Each variation tests whether the candidate can adapt the framework to new assumptions without losing the structure.
How to Handle the Harder Variations
Dividend recapitalization: The sponsor receives cash during the holding period (not just at exit). Add the dividend to the total cash received in the MOIC numerator. For example, if the sponsor invests $400 million, receives a $100 million dividend recap in Year 3, and exits for $700 million in Year 5, the MOIC is ($100M + $700M) / $400M = 2.0x. The IRR is higher than a 2.0x without the dividend because cash is received earlier (the dividend in Year 3 is "worth more" to the IRR calculation than the same amount received in Year 5).
Add-on acquisition: The sponsor invests additional equity to fund the bolt-on. Add the follow-on investment to the equity denominator. If the initial equity check is $400 million and the sponsor contributes $50 million for a Year 2 bolt-on, the total invested capital is $450 million. The bolt-on's EBITDA contribution is added to the exit EBITDA for the exit value calculation. The key insight: bolt-on acquisitions at lower multiples than the platform multiple (e.g., buying at 6x and integrating into a 10x platform) create immediate multiple arbitrage that boosts returns.

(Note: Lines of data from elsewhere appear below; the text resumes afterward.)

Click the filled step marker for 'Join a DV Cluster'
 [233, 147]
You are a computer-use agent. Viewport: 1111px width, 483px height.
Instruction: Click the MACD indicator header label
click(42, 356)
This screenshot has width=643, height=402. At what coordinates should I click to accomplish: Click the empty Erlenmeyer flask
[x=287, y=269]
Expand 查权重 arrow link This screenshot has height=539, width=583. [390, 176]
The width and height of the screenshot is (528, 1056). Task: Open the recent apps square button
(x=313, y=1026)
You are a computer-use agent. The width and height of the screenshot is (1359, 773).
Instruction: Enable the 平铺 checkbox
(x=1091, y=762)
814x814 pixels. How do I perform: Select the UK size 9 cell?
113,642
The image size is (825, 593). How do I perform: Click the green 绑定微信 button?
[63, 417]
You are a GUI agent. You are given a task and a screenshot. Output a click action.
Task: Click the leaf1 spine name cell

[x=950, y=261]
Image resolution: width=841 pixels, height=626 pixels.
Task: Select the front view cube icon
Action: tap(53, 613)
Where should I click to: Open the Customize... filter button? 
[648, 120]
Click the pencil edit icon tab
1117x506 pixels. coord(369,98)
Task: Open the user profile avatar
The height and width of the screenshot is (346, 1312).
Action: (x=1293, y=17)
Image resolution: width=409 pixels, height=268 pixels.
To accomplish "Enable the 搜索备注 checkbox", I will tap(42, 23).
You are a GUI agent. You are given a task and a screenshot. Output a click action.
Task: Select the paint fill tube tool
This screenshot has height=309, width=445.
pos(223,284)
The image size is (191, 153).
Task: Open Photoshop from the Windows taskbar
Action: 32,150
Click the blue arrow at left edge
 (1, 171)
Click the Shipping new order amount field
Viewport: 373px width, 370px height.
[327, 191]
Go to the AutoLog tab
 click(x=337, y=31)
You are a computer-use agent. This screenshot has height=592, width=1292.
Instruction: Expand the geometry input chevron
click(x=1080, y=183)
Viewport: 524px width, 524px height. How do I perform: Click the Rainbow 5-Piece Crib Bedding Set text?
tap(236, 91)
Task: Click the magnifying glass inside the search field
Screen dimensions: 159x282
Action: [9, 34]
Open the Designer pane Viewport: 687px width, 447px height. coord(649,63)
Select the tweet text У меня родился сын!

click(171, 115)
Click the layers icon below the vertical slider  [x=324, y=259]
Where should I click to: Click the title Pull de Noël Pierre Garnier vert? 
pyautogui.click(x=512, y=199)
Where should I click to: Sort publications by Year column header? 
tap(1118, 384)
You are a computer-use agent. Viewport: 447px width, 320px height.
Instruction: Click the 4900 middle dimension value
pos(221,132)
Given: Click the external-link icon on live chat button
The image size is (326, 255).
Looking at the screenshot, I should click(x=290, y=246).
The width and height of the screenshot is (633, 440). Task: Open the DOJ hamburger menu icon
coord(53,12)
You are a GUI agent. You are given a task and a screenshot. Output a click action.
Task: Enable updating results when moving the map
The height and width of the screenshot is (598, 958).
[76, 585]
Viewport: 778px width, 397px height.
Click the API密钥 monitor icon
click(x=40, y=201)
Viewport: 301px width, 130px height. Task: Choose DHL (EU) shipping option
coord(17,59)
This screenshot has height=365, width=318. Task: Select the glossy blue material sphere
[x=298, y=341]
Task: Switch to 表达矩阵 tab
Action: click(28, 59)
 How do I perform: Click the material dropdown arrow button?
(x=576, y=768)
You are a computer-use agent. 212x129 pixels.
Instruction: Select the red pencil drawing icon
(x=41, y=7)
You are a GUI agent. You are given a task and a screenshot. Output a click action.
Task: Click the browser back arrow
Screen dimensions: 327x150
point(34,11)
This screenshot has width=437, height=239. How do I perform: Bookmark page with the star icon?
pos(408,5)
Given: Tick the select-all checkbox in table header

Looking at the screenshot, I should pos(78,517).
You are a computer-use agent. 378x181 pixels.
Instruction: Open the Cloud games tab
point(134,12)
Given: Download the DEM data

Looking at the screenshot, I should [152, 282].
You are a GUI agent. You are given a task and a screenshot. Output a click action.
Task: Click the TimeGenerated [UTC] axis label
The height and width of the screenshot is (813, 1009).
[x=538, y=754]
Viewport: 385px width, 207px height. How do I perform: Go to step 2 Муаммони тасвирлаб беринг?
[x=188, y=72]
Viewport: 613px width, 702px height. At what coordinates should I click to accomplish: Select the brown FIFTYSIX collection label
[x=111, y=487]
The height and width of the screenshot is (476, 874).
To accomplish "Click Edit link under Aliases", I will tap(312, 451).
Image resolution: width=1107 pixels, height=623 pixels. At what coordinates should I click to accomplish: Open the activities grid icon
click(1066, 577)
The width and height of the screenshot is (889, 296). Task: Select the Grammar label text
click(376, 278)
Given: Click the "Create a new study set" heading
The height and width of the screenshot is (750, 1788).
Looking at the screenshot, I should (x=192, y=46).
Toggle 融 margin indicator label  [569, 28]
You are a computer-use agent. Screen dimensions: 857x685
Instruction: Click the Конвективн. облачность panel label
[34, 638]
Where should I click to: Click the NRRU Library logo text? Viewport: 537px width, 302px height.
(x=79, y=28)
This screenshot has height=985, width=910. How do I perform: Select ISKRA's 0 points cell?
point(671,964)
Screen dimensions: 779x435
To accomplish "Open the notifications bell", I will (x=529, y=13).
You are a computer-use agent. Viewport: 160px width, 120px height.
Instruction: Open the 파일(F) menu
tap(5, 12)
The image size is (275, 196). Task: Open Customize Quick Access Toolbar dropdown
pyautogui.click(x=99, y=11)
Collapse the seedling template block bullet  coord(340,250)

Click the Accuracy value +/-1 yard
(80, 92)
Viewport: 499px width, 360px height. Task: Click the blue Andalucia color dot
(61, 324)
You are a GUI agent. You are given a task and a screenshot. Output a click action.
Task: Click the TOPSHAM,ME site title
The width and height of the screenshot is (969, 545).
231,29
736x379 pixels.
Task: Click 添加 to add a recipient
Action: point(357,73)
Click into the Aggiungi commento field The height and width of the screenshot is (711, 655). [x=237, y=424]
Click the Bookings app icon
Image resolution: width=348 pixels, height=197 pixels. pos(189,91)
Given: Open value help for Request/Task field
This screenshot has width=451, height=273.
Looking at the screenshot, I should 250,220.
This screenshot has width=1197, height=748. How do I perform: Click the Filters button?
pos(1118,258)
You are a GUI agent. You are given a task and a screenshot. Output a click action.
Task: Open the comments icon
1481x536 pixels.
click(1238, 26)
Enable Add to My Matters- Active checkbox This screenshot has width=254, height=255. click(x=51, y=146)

Multiple compression: If the exit multiple is lower than the entry, EBITDA growth must compensate. At 10x entry and 8x exit, EBITDA must grow enough that the lower exit multiple still produces an acceptable equity value. This variation tests whether the candidate can quickly identify how much growth is needed to overcome the multiple headwind.